The synopsis for Jupiter Ascending reads like a textbook good, old-fashioned space opera: Jupiter Jones (Mila Kunis) is a down-on-her-luck caretaker who hates her life and wants to escape. After discovering she is space royalty and just a few bureaucratic procedures away from inheriting Earth, she sets off on a high-octane quest through the galaxy, accompanied by a genetically mutated wolf man called Caine Wise (Channing Tatum), to claim what is rightfully hers. But before Jupiter can become the literal Miss World, she and Mr Wise must deal with Balem (Eddie Redmayne), Kalique (Tuppence Middleton) and Titus (Douglas Booth), a trio of immortal siblings of the House of Abrasax, who each believe they are also in the running as Earth’s heir.
As the Wachowskis’ first original, non-adapted film since The Matrix Revolutions in 2003, we were expecting big things from it. Unfortunately, it’s not the timeless space epic it could have been.

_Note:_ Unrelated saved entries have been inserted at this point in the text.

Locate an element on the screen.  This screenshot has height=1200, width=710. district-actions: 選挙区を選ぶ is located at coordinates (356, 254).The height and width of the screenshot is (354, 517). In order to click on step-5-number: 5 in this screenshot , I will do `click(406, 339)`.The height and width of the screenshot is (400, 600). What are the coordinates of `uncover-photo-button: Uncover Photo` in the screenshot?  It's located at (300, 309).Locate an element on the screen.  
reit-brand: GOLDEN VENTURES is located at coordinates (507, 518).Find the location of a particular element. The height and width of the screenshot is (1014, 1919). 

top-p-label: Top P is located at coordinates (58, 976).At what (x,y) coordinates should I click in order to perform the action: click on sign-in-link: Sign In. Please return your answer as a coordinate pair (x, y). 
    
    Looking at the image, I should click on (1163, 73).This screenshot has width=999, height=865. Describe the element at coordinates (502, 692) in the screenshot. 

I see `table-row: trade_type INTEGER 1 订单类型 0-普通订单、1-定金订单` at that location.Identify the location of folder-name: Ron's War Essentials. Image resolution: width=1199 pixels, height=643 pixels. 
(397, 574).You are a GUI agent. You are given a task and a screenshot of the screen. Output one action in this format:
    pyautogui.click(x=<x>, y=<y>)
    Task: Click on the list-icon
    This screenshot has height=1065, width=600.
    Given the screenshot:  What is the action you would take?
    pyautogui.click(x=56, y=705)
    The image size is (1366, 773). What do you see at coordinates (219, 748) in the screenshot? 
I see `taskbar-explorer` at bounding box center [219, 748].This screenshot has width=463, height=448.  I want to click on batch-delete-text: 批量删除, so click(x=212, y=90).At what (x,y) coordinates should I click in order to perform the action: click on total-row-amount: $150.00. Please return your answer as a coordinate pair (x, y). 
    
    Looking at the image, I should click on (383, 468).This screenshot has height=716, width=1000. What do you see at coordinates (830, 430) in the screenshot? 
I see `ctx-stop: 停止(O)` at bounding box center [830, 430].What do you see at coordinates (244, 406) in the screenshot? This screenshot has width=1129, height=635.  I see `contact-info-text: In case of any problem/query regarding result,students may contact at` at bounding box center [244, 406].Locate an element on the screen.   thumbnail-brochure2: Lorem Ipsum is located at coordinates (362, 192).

Before nitpicking, you must understand that it’s pure sci-fi and pure fun. Two hours of non-stop universe traversing, kick-ass visual effects and insanely awesome gadgets (Caine’s anti-gravity boots trump Marty McFly’s self-lacing trainers in ‘things we so badly want to be real’) make for a good time no matter what kind of experience you have with space operas. It’s definitely worth watching if you’re into that sort of thing, but maybe just the one time. It’s not the type of film that warrants detailed analysis, expanded universes or even a sequel.
The story is fun, but pretty basic. It’s got a beginning, middle and an end, with limited surprises or standout moments. And, if we are all being totally honest here, it takes a bit of time wrapping the story up, i.e.: it’s too long. Sure, it’s exactly the same length as The Empire Strikes Back and shorter than Return Of The Jedi, but in Jupiter Ascending, 127 minutes of non-stop space capers gets tiring pretty quickly. The ending could have come much sooner without taking away from the story.
Aside from the stunning visual effects – in places, they really are something special – the characters are easily Jupiter Ascending’s strongest point. Mila Kunis makes a brilliant sci-fi lead, which is not necessarily surprising. Though some of her dialogue is a little clunky at times, she’s funny and charming, and reacts the way you’d expect you would act if you found yourself in Jupiter’s situation. Basically, she’s believable, which doesn’t often happen with female-led science fiction. She’s not massively bad-ass – the only training she’s had is janitorial, which likely didn’t teach how to execute a high kick or strangle your assailant to death using nothing but your thighs. But she gives it her best go, whacking her movie showdown sparring partner over the head with a pole.
There aren’t any jaw-dropping performances, but that’s fine and unsurprising (again, space opera). It’s just good, spacey fun. The Abrasax siblings are all suitably creepy and mysterious. Middleton’s elegant but conniving Kalique and Booth’s smooth playboy Titus are intriguing, with their intentions easily hidden behind masks. Redmayne is a scene stealer, but mainly because he keeps up a gravelly, breathless voice throughout the film, and permanently looks as if he’s trying not to cry. It’s difficult to decide whether the combo makes his performance cool and alien or a bit weird, but it’s easy to forget about it.
The amusing dialogue, the interesting, three-dimensional characters and just how darn spacey and fun it all is makes Jupiter Ascending one to watch and enjoy, but ultimately forget about once you’ve seen something better.